I've been reading and searching the internet this afternoon and i have some thought and questions. First and foremost, does anyone with some experience doing this think that water profile looks right? It's the only one i could find for Yorkshire.
Secondly, i believe my choices for creating this water would be to either use distilled water and add mineral salts to the desired ppm. Or, to compare my local tap water and add what's needed to make that like the water I'm looking for. My concern here is if i have too much, say, sodium in my tap water, can i easily remove or lower mineral levels? I can't see a way that i can. Is distilled water OK to use for brewing IF i add the mineral salts I'd need to achieve the desired profile?
Also, I noticed the PH of the water is 8.33. Quite high. My tap water is 7.8 and i cut it with RO water to brew because I understand you need a low pH to mash. Is 8.33 to high a pH to mash? I'll be using a half lb of dark malts (light chocolate and roasted barley), I understand that will help lower the pH a little. But will it still be too high?

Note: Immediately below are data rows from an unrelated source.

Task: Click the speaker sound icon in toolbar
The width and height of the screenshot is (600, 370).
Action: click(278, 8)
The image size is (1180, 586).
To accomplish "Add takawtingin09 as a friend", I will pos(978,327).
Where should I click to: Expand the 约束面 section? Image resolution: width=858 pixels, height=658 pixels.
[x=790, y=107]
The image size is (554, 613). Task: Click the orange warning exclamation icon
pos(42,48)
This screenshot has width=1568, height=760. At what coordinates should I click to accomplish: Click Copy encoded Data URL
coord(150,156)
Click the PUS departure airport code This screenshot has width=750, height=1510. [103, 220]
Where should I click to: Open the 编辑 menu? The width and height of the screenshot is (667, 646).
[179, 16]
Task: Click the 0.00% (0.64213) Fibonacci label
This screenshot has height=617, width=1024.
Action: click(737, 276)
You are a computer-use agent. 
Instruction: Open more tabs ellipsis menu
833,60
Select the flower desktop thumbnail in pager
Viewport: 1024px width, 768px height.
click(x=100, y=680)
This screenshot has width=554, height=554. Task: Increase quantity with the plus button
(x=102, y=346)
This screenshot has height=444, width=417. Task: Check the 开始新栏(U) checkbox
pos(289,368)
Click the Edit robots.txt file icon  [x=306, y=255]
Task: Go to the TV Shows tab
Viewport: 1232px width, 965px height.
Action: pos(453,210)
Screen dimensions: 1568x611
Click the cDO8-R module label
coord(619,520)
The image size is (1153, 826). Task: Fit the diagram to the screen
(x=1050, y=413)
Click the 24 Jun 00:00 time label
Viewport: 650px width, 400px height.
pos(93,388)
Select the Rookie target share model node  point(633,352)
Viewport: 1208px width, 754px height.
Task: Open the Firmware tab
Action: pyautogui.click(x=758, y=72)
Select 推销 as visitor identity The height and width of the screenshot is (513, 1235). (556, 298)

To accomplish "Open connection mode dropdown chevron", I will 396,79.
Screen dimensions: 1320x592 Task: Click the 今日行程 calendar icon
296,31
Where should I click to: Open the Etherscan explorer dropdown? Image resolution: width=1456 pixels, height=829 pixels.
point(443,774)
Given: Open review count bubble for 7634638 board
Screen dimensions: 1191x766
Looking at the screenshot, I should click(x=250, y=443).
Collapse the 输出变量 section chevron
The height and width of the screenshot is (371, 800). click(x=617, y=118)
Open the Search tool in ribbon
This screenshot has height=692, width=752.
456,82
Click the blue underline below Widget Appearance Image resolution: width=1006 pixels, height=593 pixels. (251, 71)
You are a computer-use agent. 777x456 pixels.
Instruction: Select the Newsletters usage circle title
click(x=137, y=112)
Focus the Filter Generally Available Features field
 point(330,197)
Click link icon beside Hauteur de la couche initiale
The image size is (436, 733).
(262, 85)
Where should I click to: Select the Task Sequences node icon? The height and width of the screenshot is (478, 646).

I know that's a laundry list, and I'd really appreciate some input/advice. My wife whipped up an amazing northern english brown (extract with grains), we're down to our last few bottles and we'd like to brew it again as a partial mash and think it'd be great to replicate that water to make it truly authentic.
 
I think the best thing you can do is read the- Brewing Water Primer- sticky in the Brew Science forum and go from there . I am not a water expert by any means but I think the best approach is to not over complicate things by trying to match a Brewing towns water profile.
It took me a long time go get a grasp on water and did ALOT of reading and Brew science has alot of info. Also I found ez water calculator 3 a big help, maybe not as an absolute, but by changing up the recipe and salt additions, how the ions react to each other.
Hope this helps a little,
 
wow, whatta sticky! thanks roadking. it does kinda sound like it over complicates things to match a particular regions water. my tap water has high calcium and sulfate as is, which i believe are the key minerals in the water i'm looking for, so maybe adding simple 'burton salts' to my 2:1 tap:RO water would get me what i'm looking for. i do that already for my english pales and ipas, and like the results. besides, that's a far less daunting task than trying to make Yorkshire water in minneapolis.